We are called to so much more than a stagnant intellectual thought of God. We are called into a life giving relationship with the one who loves us, created us, and knows us. Now this does not mean that we are to sit around and read the Bible all day long and forget the rest of the world, no, that would be silly. This does not mean we are to not care about our jobs or our other relationships, again, silly. This does, however, mean that our identity in God, our relationship with God influences and gives life to all of our other relationships.

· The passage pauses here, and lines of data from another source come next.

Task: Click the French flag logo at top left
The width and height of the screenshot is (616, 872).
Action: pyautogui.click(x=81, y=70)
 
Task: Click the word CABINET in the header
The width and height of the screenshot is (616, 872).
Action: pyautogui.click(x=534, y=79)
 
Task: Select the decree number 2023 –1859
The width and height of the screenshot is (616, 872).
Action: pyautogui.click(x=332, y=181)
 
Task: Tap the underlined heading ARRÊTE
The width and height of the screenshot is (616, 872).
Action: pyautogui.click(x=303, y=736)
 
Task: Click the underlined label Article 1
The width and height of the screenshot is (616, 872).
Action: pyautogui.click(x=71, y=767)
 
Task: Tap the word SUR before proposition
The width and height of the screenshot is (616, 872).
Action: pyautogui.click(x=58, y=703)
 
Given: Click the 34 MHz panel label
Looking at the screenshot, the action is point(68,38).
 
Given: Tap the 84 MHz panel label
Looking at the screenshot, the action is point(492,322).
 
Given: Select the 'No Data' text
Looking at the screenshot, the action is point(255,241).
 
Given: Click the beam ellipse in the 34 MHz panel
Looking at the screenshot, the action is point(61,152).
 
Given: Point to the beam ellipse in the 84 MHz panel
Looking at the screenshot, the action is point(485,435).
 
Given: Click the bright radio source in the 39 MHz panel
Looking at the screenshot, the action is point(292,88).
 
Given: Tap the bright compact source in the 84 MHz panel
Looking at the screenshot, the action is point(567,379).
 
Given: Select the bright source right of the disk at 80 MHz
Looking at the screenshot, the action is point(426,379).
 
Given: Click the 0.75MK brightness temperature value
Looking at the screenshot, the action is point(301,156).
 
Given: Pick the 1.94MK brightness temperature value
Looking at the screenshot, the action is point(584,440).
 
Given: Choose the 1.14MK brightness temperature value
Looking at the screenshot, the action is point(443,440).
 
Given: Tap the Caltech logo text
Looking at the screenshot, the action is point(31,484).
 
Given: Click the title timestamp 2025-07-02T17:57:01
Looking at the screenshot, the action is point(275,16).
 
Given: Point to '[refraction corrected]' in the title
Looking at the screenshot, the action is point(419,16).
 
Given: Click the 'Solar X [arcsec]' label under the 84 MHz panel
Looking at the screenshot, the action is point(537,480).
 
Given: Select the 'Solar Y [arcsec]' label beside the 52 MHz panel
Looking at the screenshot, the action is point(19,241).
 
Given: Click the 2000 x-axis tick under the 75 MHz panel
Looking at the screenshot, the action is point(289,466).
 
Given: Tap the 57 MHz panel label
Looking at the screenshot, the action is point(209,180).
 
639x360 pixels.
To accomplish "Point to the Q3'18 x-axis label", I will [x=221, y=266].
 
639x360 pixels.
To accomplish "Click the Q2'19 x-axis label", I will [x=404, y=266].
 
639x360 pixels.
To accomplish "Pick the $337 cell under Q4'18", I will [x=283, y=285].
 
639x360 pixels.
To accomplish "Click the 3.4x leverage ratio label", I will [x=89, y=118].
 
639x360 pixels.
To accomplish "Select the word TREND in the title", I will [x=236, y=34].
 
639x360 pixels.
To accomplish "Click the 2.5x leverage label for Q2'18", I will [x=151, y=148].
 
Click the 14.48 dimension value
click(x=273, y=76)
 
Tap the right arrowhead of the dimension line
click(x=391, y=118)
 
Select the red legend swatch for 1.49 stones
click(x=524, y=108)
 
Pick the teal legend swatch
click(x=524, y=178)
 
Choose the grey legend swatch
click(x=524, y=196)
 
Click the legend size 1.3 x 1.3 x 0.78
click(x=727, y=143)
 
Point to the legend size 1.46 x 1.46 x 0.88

Once we commit to this, to actually living in a relationship with God, it can be a hard process, a process of change, and growing pains, a process of reorganizing priorities, but in this relationship there are many blessings, comfort, and joy, true joy. And we are to be comforted that God came to us in Jesus so that we may know and see what a relationship with God looks like. This is where the church fits in as well. The church and pastors in our lives are to be guides, not someone to be followed, but someone to walk alongside us, assisting in our growing relationship with God. Like I mentioned before, a relationship with is not something that we can just plug into our schedule, a relationship is not something that we can only attend to once every now and then, a relationship is not something that is a one way street. A relationship with God is exactly the same. We cannot just fit God into our schedule on Sundays, we cannot simply come to church expecting to receive, but we must let our relationship with God spread into all of the areas of our lives, be a participatory member of the relationship, grow through prayer and thought, learn more about God through reading the Bible and contemplation, ask questions, get frustrated with God, share your joys with God, when you pray believe what you are praying.

I pray for each of you that you will come to enter into this relationship. I pray that each of us would come to enter into the beautiful banquet which God already has for us, planned and ready before we even do anything. I pray that we as a church would come to make all decisions and movements with this relationship in mind. And I pray that we may all come to know our true identities as children of God.